Work to complete: Please begin at the line that has "Sylvain Joyeux (341, 663)" and stop after the line that has "TOS (362, 2523)", giving those rows again with "Scroll" swapped for "Swipe" and all else unchanged. Leave the pictures out.

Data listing
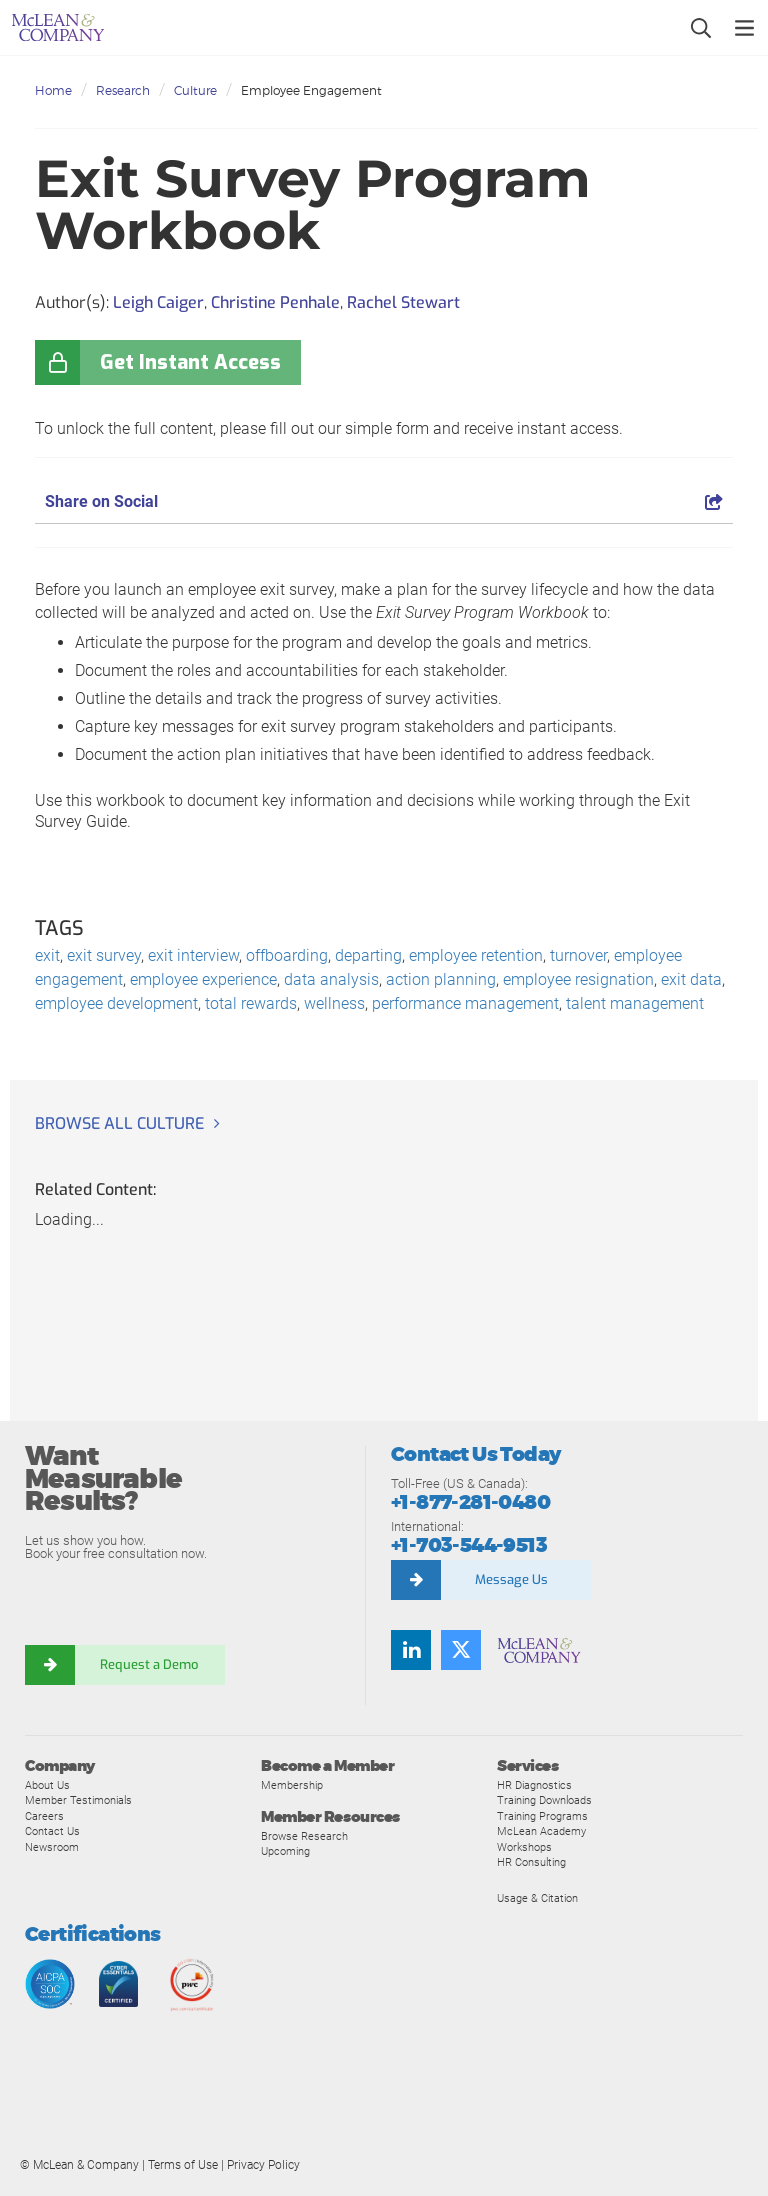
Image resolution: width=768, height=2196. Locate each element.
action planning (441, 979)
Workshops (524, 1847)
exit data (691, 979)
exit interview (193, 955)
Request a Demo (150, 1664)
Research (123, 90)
* * *
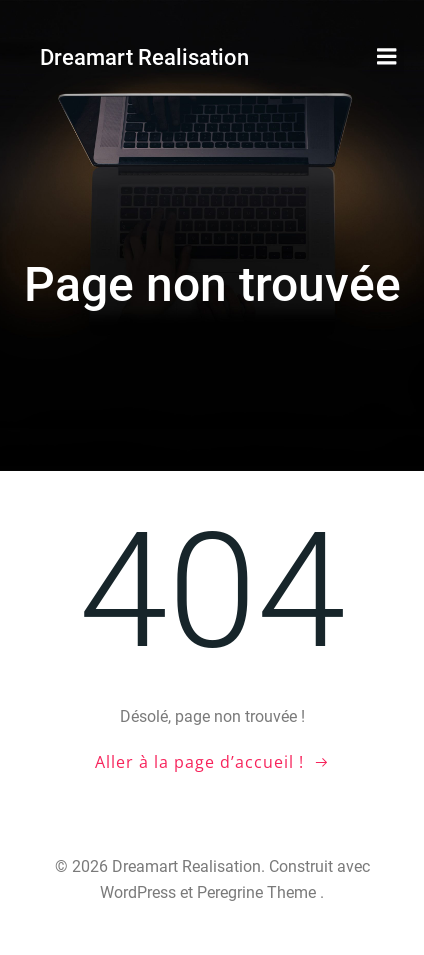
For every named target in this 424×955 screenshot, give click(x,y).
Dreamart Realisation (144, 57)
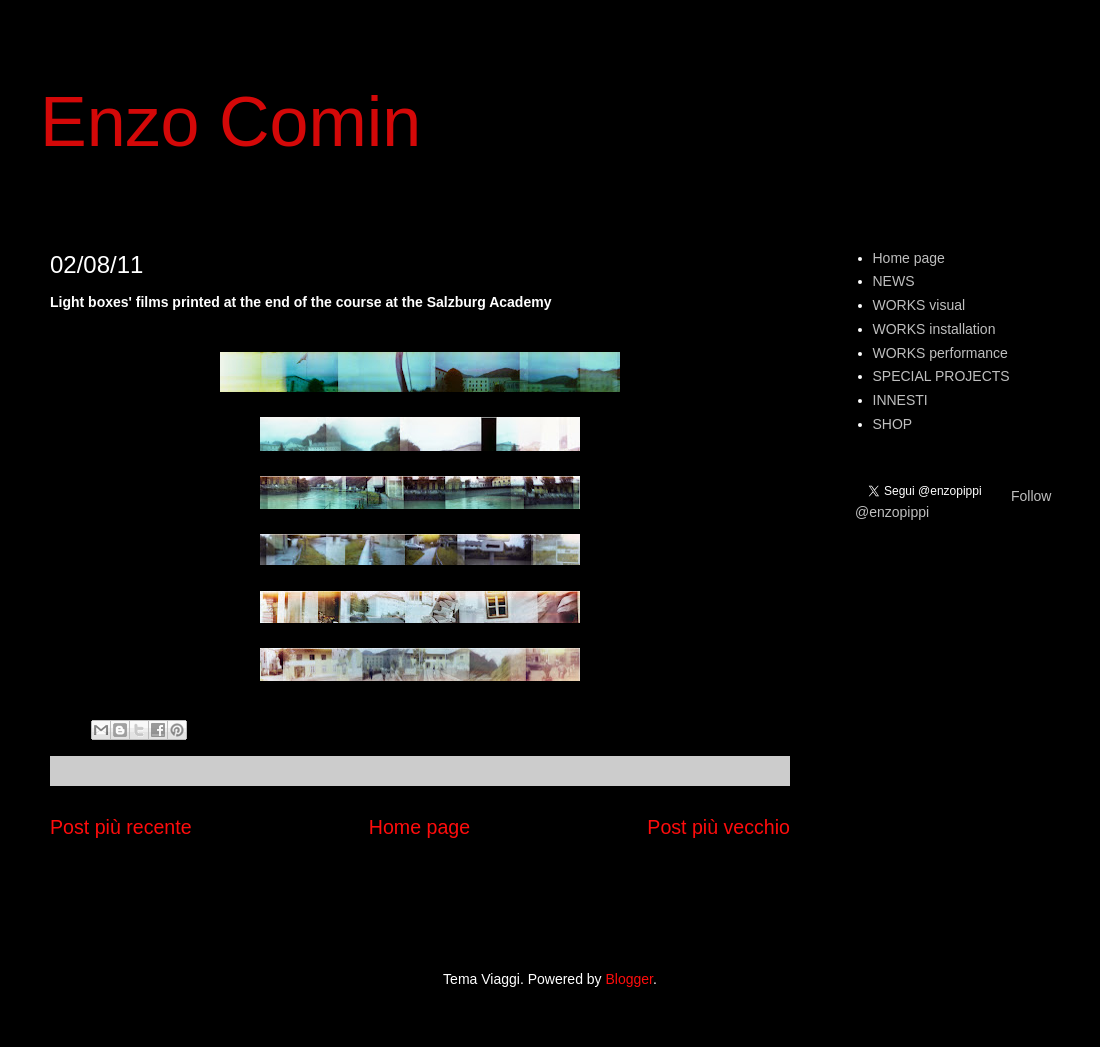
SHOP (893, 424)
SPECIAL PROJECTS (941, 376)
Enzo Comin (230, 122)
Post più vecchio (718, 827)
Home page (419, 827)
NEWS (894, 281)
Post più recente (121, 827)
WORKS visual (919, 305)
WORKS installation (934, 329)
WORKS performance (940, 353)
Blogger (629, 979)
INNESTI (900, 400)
--
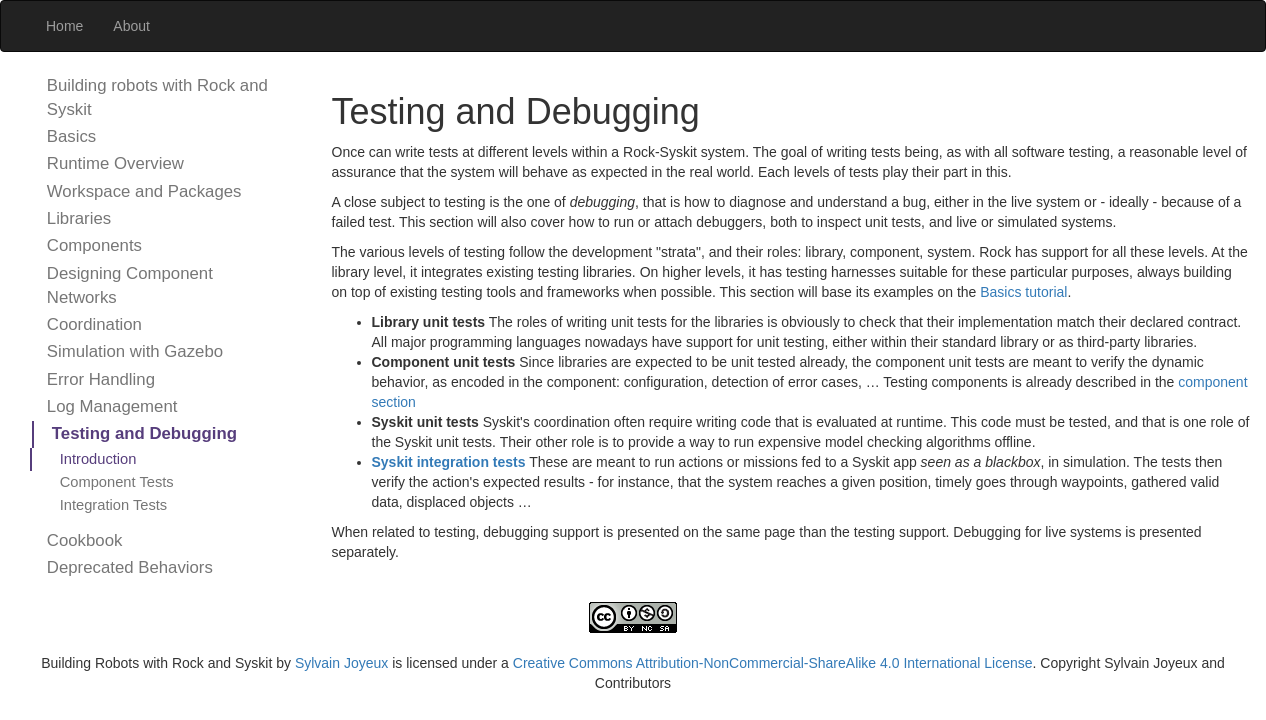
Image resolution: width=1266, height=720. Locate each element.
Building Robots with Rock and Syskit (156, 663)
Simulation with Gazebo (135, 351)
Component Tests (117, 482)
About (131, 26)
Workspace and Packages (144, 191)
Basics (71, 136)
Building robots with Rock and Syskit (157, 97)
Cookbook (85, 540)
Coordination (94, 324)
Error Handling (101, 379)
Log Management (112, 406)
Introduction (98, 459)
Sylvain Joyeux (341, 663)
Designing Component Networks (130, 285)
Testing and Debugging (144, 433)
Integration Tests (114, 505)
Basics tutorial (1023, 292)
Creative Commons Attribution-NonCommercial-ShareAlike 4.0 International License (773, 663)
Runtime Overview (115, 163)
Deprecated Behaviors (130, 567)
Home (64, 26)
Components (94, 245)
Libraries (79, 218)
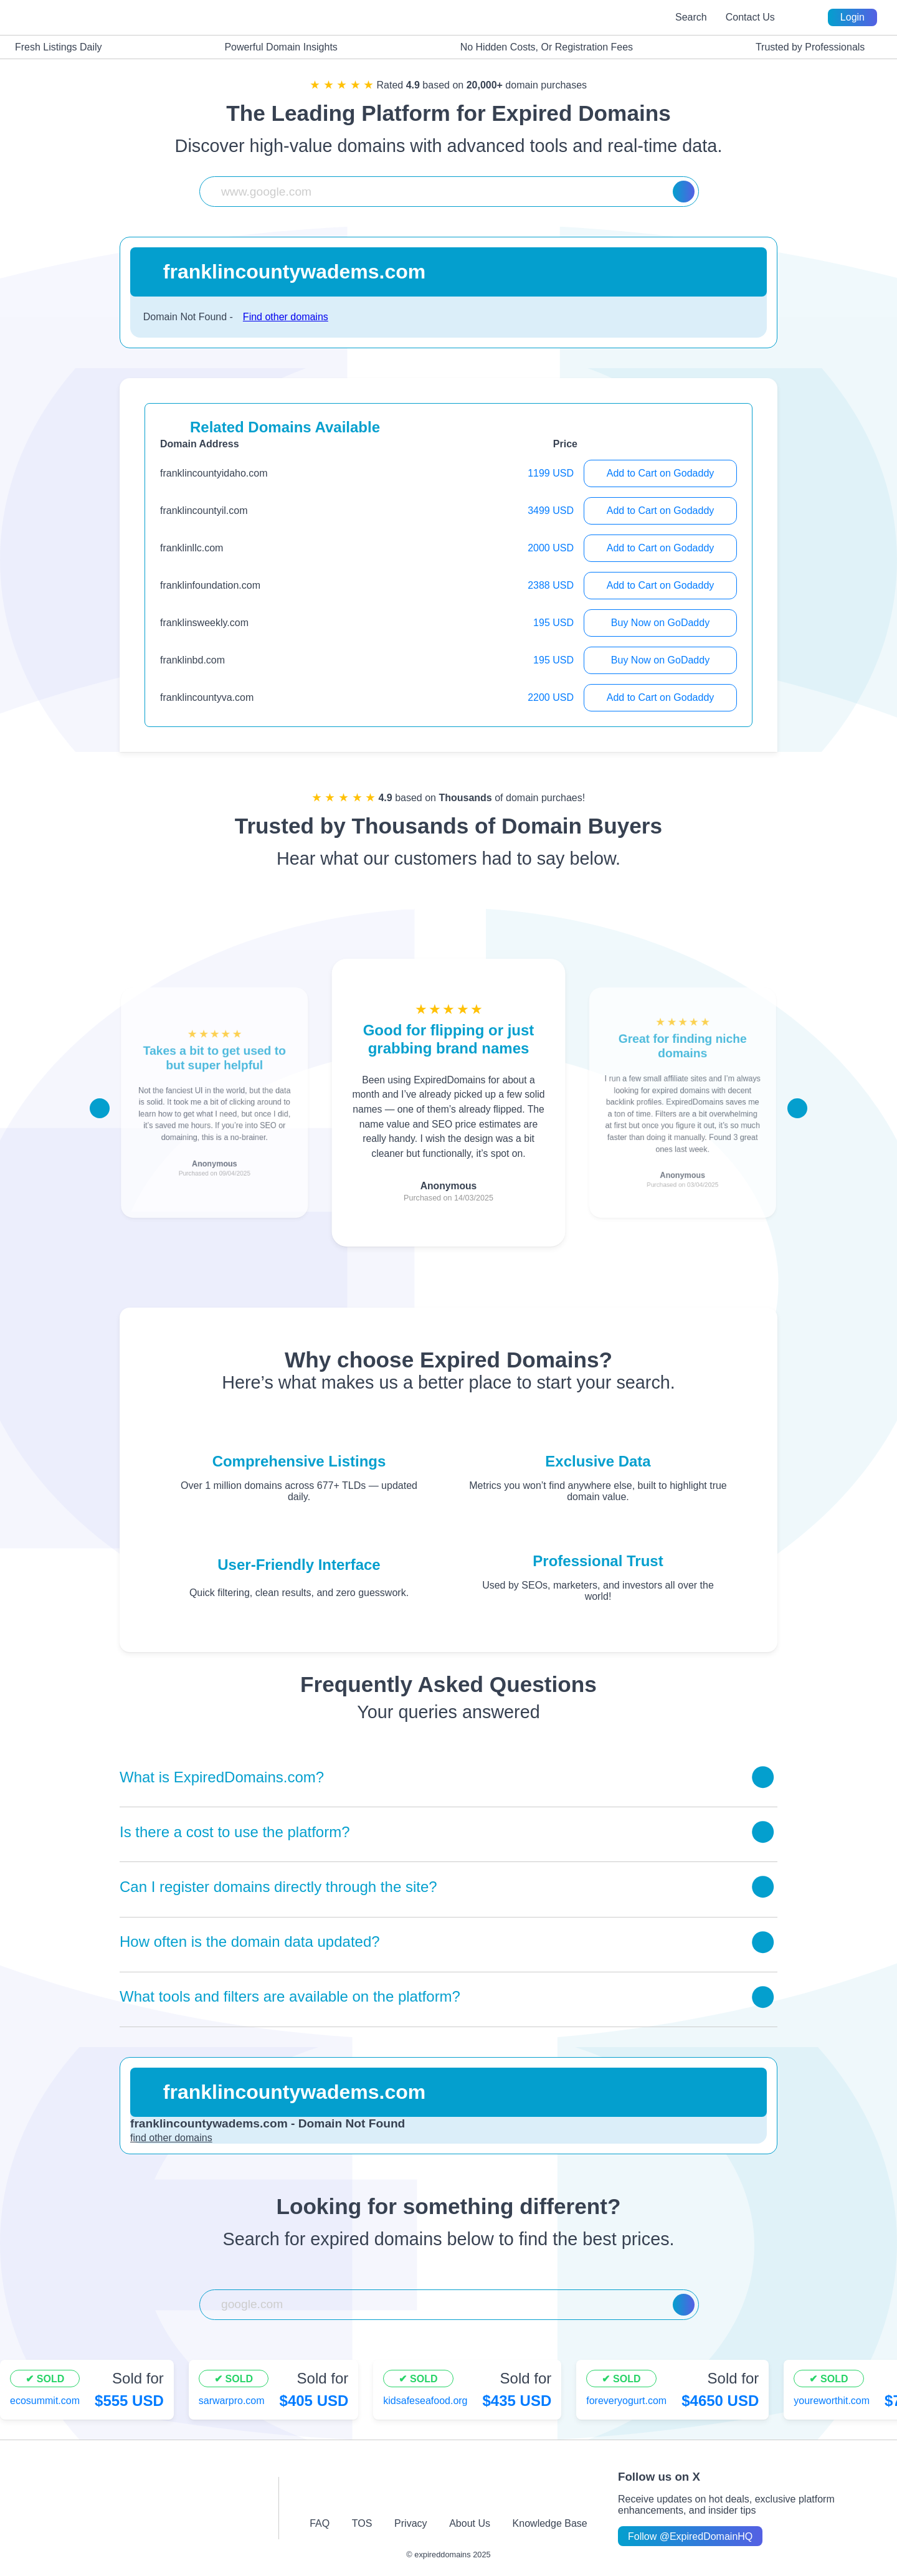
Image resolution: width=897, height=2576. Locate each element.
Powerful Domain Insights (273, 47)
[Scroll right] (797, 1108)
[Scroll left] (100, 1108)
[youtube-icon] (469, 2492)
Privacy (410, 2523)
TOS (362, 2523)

Task solution:
Sylvain Joyeux (341, 663)
Designing Component Networks (130, 285)
Testing and Debugging (144, 433)
Integration Tests (114, 505)
Basics tutorial (1023, 292)
Creative Commons Attribution-NonCommercial-ShareAlike 4.0 International License (773, 663)
Runtime Overview (115, 163)
Deprecated Behaviors (130, 567)
Home (64, 26)
Components (94, 245)
Libraries (79, 218)
Image resolution: width=897, height=2576. Locate each element.
Powerful Domain Insights (273, 47)
[Swipe right] (797, 1108)
[Swipe left] (100, 1108)
[youtube-icon] (469, 2492)
Privacy (410, 2523)
TOS (362, 2523)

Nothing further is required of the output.